Worth, R G; Esper, R M; Warra, N S; Kindzelskii, A L; Rosenspire, A L; Todd, R F; Petty, H R
description
Exposure to environmental heavy metals has been reported to affect the immune system. Here, we tested the hypothesis that Hg(+2), acting through membrane proteins, disrupts metabolic dynamics and downstream cell functions in human neutrophils. We found that HgCl(2) inhibited: (1) polarization and (2) immunoglobulin (Ig)G-mediated phagocytosis of sheep erythrocytes in a dose-dependent manner from 2.5 to 10 microM. Because these activities have been linked with pro-inflammatory signalling, we also studied the effects of HgCl(2) on intracellular signalling by measuring protein tyrosine phosphorylation. HgCl(2) at doses = 1 microM increased tyrosine phosphorylation. We also studied the effect of HgCl(2) on neutrophil metabolism by measuring NAD(P)H autofluorescence as an indicator of intracellular NAD(P)H concentration. After HgCl(2) treatment, we found that normal sinusoidal NAD(P)H oscillations became incoherent.
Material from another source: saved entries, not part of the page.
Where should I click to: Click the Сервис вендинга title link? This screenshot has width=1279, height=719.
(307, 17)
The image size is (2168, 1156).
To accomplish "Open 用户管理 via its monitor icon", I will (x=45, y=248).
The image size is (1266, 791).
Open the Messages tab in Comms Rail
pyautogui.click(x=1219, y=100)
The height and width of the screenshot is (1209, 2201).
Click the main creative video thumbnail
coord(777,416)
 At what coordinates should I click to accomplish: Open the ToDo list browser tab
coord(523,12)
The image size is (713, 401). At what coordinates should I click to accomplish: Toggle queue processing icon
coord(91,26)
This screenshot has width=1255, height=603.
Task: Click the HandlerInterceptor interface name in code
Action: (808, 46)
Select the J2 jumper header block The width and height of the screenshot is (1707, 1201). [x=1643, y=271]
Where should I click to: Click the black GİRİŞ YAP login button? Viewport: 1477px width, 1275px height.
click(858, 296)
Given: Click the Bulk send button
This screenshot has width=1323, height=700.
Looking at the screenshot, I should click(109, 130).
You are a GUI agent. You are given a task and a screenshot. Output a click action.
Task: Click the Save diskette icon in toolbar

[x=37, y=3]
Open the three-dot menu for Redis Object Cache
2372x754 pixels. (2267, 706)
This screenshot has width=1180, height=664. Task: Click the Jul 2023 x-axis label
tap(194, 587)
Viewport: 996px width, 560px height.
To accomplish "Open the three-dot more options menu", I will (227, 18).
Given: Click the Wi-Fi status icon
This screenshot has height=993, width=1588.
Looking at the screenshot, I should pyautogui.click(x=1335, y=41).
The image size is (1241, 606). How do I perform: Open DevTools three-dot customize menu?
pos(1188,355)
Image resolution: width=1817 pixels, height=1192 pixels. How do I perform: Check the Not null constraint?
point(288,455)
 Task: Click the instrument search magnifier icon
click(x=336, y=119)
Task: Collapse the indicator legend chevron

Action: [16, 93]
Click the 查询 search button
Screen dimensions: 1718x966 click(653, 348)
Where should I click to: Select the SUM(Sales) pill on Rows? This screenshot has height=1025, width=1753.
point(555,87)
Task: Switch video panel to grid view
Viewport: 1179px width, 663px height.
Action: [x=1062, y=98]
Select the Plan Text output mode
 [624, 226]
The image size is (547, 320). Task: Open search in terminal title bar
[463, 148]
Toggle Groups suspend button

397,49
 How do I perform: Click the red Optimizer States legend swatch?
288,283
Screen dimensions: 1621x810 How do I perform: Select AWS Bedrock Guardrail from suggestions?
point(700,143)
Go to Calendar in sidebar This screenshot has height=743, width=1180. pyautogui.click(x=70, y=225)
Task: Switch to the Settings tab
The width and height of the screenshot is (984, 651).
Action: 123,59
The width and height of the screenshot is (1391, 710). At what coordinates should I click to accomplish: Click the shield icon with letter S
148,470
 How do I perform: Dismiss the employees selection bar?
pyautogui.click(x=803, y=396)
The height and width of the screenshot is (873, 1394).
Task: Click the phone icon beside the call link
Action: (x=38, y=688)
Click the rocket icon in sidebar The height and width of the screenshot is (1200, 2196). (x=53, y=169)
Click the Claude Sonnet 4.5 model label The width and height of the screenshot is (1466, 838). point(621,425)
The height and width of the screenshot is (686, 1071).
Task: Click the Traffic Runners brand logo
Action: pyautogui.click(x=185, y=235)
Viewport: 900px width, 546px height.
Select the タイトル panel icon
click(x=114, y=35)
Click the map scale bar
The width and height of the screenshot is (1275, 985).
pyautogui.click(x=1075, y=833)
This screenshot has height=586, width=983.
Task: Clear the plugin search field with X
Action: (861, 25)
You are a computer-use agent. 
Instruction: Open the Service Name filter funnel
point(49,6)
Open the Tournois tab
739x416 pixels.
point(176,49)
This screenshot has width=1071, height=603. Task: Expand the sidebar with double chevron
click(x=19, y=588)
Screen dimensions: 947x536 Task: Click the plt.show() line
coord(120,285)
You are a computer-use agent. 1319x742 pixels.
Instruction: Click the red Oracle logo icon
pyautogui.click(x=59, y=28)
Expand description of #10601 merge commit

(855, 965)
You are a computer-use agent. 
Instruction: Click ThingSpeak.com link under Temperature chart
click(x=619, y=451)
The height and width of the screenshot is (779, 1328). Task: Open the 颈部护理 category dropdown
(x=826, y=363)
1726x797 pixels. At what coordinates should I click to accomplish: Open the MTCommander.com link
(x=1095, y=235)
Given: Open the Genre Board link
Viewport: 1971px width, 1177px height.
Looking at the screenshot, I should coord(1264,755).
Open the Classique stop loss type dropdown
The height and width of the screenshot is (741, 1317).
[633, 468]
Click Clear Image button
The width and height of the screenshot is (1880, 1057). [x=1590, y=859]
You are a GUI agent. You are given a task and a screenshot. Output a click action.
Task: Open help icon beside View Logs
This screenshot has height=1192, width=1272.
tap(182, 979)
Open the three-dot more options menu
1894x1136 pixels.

We recently reported that the NAD(P)H oscillation frequency is affected by cell migration and activation, which can in turn be regulated by integrin-mediated signalling. Therefore, we examined the effects of HgCl(2) on cell surface distribution of membrane proteins. After exposure to environmentally relevant concentrations of HgCl(2) we found that CR3, but not other membrane proteins (e.g. uPAR, Fc gamma RIIA and the formyl peptide receptor), became clustered on cell surfaces. We suggest that HgCl2 disrupts integrin signalling/functional pathways in neutrophils.